A plastic toy that blinked back at you taught the same lesson AI pendants are learning now: hype dies when the object can't keep up.
June 1. Artforum filed a piece on Winkie, the 1980s computer chip novelty that blinked and chirped and sold millions before disappearing into landfill. The writer, unnamed in the byline but credited in the slug, draws the line from Winkie to Friend.com, the AI pendant that launched last year with a $99 preorder and a waiting list that stretched into February.
The parallel holds. Winkie was a $12 toy sold as a companion. It had two LEDs, a speaker, and a battery that died in three weeks. The pitch was that it responded to you. It didn't. It blinked on a timer. Friend.com ships with a microphone, a Bluetooth radio, and a subscription model. The pitch is that it listens and responds in real time. Early reviews say it doesn't, not reliably. The object can't keep up with the promise.

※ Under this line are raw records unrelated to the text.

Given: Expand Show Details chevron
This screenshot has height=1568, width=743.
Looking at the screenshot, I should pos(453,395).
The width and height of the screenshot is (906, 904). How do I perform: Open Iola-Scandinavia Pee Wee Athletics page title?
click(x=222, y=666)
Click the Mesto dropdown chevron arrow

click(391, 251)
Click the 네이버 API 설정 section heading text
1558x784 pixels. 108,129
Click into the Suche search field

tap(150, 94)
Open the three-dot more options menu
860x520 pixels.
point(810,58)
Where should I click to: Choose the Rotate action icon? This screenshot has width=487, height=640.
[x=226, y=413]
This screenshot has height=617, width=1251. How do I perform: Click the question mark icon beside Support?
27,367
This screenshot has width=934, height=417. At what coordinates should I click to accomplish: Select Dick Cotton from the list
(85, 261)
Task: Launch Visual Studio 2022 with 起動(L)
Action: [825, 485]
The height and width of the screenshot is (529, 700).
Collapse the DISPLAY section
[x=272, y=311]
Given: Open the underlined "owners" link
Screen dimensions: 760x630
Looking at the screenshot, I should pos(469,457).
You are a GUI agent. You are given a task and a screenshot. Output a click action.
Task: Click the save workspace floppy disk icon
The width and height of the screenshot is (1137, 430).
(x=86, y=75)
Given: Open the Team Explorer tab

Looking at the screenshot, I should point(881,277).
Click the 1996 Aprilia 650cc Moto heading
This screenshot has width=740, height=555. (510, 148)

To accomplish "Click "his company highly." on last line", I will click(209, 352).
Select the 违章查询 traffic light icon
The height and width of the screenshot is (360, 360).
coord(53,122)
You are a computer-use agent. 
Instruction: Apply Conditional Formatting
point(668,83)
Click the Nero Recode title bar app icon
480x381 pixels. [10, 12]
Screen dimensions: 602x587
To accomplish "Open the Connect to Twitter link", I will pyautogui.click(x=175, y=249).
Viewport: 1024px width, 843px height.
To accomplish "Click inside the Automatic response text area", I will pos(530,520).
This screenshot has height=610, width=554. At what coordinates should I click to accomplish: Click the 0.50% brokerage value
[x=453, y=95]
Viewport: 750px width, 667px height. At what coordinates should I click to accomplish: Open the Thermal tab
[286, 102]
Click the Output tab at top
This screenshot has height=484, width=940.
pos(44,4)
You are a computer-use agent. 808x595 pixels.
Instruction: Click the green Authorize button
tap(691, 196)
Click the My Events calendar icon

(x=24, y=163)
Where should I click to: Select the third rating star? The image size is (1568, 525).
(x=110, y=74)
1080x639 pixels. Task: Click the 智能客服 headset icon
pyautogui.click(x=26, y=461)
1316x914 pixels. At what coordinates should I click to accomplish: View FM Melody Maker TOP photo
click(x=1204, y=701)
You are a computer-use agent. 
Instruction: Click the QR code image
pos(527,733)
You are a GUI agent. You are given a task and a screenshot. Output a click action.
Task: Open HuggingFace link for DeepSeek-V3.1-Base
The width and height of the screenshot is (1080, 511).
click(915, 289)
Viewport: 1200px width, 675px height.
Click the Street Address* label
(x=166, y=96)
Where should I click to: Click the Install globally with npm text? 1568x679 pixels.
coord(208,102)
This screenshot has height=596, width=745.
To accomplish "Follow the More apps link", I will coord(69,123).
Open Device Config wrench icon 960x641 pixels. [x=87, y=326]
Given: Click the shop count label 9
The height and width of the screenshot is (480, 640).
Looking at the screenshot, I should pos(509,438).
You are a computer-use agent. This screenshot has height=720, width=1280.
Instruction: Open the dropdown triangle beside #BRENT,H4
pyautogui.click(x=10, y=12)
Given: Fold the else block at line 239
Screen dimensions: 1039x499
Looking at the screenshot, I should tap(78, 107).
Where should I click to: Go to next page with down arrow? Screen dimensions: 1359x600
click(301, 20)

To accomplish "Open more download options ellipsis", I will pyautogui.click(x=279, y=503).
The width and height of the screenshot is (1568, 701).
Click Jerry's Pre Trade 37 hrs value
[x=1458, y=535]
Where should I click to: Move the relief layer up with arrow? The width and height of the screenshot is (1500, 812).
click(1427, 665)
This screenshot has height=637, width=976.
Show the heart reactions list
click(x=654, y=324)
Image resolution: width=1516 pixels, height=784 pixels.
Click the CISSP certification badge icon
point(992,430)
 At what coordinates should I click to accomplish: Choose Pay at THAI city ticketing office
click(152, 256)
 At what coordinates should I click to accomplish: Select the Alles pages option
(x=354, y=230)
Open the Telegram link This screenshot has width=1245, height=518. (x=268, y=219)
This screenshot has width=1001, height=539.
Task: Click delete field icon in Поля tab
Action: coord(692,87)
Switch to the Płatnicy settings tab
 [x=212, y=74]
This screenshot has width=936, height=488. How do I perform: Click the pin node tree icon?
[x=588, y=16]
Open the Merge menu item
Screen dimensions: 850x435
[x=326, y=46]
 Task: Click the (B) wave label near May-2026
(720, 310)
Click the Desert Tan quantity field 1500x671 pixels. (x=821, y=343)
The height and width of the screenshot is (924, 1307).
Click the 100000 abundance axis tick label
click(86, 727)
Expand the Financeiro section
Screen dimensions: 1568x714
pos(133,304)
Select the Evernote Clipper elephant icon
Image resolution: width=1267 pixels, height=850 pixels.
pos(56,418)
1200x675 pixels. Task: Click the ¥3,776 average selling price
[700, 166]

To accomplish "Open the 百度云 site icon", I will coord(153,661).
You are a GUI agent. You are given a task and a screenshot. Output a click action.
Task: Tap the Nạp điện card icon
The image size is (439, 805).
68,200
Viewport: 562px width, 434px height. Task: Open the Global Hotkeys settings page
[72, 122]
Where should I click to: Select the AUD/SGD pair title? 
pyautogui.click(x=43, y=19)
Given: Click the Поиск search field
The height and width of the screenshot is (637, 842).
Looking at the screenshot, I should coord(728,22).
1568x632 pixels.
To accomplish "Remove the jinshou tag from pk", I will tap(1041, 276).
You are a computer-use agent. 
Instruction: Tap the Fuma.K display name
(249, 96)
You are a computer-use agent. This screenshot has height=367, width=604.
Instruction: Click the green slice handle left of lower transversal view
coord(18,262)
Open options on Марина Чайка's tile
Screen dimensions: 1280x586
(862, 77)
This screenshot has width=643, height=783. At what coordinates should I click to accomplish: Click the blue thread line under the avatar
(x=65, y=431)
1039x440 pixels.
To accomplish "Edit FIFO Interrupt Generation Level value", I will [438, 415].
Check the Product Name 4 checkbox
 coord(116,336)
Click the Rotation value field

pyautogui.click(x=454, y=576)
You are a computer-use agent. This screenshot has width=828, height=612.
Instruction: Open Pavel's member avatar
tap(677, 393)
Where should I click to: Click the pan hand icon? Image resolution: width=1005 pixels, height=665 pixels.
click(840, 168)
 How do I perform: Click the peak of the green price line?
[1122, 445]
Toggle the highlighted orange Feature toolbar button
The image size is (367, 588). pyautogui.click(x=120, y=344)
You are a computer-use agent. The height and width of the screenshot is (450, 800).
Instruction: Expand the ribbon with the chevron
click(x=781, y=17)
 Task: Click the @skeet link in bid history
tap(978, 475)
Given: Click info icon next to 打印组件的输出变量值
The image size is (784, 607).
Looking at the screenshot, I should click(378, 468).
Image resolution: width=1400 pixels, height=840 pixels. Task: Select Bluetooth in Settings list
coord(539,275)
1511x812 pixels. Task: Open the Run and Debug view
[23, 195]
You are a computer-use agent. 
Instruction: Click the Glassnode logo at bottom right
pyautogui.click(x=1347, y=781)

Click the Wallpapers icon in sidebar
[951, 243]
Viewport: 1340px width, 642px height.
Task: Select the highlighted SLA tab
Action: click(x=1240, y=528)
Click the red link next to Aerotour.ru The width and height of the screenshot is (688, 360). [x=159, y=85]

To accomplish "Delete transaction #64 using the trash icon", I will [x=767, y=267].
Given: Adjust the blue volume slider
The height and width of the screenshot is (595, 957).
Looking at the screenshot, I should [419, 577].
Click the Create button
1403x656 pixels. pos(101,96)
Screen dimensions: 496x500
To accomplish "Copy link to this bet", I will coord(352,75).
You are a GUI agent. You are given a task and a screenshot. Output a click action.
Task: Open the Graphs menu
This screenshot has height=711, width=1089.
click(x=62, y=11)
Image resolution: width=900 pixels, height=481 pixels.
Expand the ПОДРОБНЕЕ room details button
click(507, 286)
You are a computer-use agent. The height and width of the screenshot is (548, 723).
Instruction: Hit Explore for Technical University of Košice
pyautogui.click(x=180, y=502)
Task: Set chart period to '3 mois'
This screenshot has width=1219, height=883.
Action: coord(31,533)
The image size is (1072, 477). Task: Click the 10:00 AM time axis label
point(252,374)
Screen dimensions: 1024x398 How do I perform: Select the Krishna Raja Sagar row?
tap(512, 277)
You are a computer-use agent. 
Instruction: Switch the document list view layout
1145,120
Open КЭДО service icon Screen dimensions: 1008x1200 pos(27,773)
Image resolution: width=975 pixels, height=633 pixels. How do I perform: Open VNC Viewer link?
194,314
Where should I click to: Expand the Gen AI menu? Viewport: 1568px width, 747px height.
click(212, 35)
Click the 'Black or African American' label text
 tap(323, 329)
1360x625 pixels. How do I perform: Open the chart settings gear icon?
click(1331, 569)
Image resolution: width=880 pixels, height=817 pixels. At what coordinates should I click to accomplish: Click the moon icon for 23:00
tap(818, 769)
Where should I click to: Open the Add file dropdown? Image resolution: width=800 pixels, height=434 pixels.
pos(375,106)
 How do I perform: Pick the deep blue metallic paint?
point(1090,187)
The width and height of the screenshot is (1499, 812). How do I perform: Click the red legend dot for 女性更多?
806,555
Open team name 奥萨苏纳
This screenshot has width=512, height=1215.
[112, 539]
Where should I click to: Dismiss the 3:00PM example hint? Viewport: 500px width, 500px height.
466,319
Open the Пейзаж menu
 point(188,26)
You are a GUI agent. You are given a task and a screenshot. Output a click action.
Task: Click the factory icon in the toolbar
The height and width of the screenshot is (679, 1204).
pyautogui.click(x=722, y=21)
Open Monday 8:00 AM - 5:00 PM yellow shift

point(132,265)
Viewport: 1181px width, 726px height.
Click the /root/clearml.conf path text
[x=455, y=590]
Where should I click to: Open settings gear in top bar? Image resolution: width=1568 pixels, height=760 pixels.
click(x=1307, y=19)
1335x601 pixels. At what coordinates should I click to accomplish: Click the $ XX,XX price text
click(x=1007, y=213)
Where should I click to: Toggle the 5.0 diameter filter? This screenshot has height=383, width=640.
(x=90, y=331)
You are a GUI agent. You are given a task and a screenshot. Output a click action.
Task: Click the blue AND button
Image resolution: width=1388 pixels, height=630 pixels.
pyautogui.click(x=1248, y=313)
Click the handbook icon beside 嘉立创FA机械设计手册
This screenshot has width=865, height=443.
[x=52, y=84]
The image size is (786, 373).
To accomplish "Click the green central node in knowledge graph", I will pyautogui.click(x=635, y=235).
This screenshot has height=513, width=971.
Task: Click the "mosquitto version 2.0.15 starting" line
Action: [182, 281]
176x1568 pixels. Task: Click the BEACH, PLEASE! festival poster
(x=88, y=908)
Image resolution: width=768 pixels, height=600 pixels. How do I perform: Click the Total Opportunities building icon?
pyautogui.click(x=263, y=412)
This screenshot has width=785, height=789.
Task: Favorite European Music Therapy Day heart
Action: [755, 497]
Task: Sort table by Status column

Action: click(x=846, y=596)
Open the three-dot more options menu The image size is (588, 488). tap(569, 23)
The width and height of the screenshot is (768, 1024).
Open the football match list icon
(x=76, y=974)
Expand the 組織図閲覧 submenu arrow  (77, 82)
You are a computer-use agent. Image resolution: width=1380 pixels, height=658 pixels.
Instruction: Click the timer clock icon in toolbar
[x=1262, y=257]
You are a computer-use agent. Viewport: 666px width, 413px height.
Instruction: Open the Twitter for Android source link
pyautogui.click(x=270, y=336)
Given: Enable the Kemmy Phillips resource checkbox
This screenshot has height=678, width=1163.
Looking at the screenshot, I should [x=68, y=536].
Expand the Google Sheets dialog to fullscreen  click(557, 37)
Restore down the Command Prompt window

Artforum's piece leans into the media-hostage angle: tech hype in end times, apocalypse as backdrop, the usual. We're not interested in the apocalypse framing. What the piece gets right is the cycle. Winkie sold because it arrived at the moment when a blinking light could stand in for interaction. Friend.com sold because it arrived at the moment when a voice model could stand in for companionship. Both objects were a generation early. The infrastructure wasn't there.
The Artforum writer cites a 1985 ad campaign: "Winkie knows when you're sad." Friend.com's launch video, April 2025, used nearly identical language: "Friend knows when you need to talk." Same register, same claim, same outcome. The object ships, the user realizes it's a timer with a nicer shell, the hype dies.
Friend.com pendants are trading at 60% of retail on secondary markets as of May 28. That's a faster drop than most hardware launches. Winkie, adjusted for inflation and scarcity, held value longer in the first year because it was disposable. No one expected it to work past the battery cycle. Friend.com ships with a 12-month warranty and a $4.99/month subscription. The expectation gap is wider.
The piece ends on a question: what does it mean to be hyped in end times? We'd reframe. What does it mean to ship an object that can't deliver on its pitch two cycles in a row, 40 years apart? The answer is the same both times. The object becomes a tell. Not of the end times. Of the gap between what we can build and what we want to believe it does.